Saved data entries
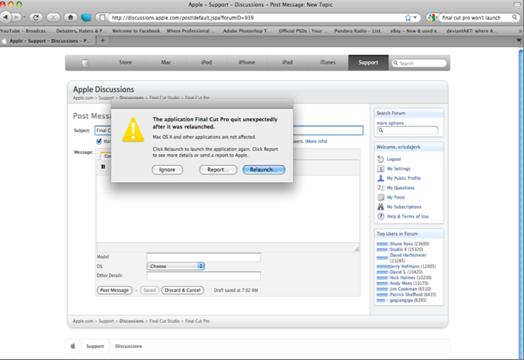Click the Report button in the crash dialog
Image resolution: width=524 pixels, height=360 pixels.
click(x=218, y=170)
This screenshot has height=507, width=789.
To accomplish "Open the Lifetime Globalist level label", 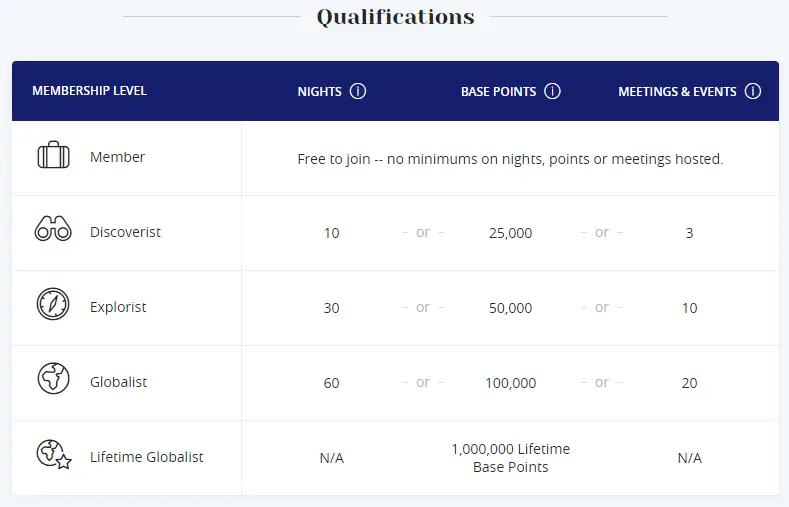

▶ _Work instructions_
Please transcribe word for word the lines from the one bearing "This screenshot has height=507, width=789." through the last line of the records above, omitting the pictures.

▶ _Completed task_
This screenshot has height=507, width=789.
To accomplish "Open the Lifetime Globalist level label", 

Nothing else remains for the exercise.